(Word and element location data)
>>>
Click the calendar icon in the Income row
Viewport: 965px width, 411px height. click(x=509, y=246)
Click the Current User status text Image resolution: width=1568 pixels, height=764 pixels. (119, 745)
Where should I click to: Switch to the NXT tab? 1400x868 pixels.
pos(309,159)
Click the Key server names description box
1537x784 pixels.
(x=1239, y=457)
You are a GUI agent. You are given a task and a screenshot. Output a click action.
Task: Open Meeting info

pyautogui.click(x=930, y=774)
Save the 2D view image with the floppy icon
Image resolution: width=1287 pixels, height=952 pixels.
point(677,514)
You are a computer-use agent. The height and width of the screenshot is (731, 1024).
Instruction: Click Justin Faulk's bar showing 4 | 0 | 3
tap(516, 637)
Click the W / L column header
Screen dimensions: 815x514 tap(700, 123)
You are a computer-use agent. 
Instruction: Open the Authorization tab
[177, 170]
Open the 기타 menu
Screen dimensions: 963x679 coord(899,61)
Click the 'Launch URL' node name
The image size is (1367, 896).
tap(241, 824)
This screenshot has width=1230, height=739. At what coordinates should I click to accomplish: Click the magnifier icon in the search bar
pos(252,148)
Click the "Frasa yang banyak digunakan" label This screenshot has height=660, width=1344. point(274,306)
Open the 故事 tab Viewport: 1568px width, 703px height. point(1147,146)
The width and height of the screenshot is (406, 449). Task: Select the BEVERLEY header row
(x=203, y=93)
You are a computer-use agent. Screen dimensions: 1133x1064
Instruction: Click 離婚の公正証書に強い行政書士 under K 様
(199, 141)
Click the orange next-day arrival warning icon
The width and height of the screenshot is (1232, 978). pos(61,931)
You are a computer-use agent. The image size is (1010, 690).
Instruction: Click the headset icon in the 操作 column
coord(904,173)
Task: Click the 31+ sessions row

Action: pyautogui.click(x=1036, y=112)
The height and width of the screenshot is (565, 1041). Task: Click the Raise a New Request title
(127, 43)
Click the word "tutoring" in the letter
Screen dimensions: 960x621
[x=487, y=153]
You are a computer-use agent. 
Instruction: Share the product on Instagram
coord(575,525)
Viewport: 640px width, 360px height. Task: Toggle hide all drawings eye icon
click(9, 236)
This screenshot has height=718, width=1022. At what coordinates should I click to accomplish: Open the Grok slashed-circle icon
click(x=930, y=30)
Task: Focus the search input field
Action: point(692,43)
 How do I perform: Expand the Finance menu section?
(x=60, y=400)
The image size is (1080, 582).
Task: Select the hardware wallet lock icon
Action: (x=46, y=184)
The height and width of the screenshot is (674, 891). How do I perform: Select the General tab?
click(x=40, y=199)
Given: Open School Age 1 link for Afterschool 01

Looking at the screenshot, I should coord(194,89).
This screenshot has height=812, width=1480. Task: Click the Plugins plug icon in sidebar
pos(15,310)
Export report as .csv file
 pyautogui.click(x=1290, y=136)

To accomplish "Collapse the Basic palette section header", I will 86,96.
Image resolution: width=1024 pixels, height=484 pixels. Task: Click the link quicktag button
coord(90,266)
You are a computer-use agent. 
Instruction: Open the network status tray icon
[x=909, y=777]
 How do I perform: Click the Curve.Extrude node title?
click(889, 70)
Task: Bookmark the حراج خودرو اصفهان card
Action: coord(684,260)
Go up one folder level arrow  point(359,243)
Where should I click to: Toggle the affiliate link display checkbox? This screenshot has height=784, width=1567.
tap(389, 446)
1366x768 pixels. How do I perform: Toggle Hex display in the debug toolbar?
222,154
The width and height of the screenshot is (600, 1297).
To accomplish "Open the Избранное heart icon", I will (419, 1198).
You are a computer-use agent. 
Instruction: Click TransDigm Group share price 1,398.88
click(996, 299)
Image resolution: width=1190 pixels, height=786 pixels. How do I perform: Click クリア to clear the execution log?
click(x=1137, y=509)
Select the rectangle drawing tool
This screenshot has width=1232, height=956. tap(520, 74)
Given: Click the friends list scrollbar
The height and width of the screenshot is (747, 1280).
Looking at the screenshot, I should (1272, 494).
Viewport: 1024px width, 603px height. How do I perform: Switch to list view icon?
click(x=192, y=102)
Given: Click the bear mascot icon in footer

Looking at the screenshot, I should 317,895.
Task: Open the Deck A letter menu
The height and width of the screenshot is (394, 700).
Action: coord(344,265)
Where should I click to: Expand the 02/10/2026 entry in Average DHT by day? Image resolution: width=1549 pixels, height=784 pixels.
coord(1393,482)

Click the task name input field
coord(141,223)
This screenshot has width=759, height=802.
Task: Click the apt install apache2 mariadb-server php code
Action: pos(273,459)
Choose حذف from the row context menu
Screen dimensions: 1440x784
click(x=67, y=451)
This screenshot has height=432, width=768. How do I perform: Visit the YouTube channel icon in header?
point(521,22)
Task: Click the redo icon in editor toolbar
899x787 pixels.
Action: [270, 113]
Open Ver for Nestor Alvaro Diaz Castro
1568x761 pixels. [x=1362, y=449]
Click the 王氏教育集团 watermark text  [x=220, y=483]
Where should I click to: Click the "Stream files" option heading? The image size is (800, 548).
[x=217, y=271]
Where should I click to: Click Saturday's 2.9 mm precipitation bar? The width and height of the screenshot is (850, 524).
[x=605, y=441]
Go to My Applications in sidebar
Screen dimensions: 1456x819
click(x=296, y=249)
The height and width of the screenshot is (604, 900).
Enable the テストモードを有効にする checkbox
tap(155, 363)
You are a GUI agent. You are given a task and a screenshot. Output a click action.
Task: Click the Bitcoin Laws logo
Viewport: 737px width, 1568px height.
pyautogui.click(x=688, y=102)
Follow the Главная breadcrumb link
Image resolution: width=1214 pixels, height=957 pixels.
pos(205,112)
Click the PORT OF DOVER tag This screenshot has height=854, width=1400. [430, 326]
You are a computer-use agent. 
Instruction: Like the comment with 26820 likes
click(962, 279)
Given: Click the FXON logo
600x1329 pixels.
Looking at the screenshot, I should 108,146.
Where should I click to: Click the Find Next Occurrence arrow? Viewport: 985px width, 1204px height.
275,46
<<<
__WORK TO COMPLETE__:
Copy the lines of the listing word for word, starting at the line that contains "This screenshot has height=718, width=1022." and ending at the line that contains "Looking at the screenshot, I should coord(194,89).", with both of those lines included.

__FINISHED ANSWER__:
This screenshot has height=718, width=1022. At what coordinates should I click to accomplish: Open the Grok slashed-circle icon
click(x=930, y=30)
Task: Focus the search input field
Action: point(692,43)
 How do I perform: Expand the Finance menu section?
(x=60, y=400)
The image size is (1080, 582).
Task: Select the hardware wallet lock icon
Action: (x=46, y=184)
The height and width of the screenshot is (674, 891). How do I perform: Select the General tab?
click(x=40, y=199)
Given: Open School Age 1 link for Afterschool 01

Looking at the screenshot, I should coord(194,89).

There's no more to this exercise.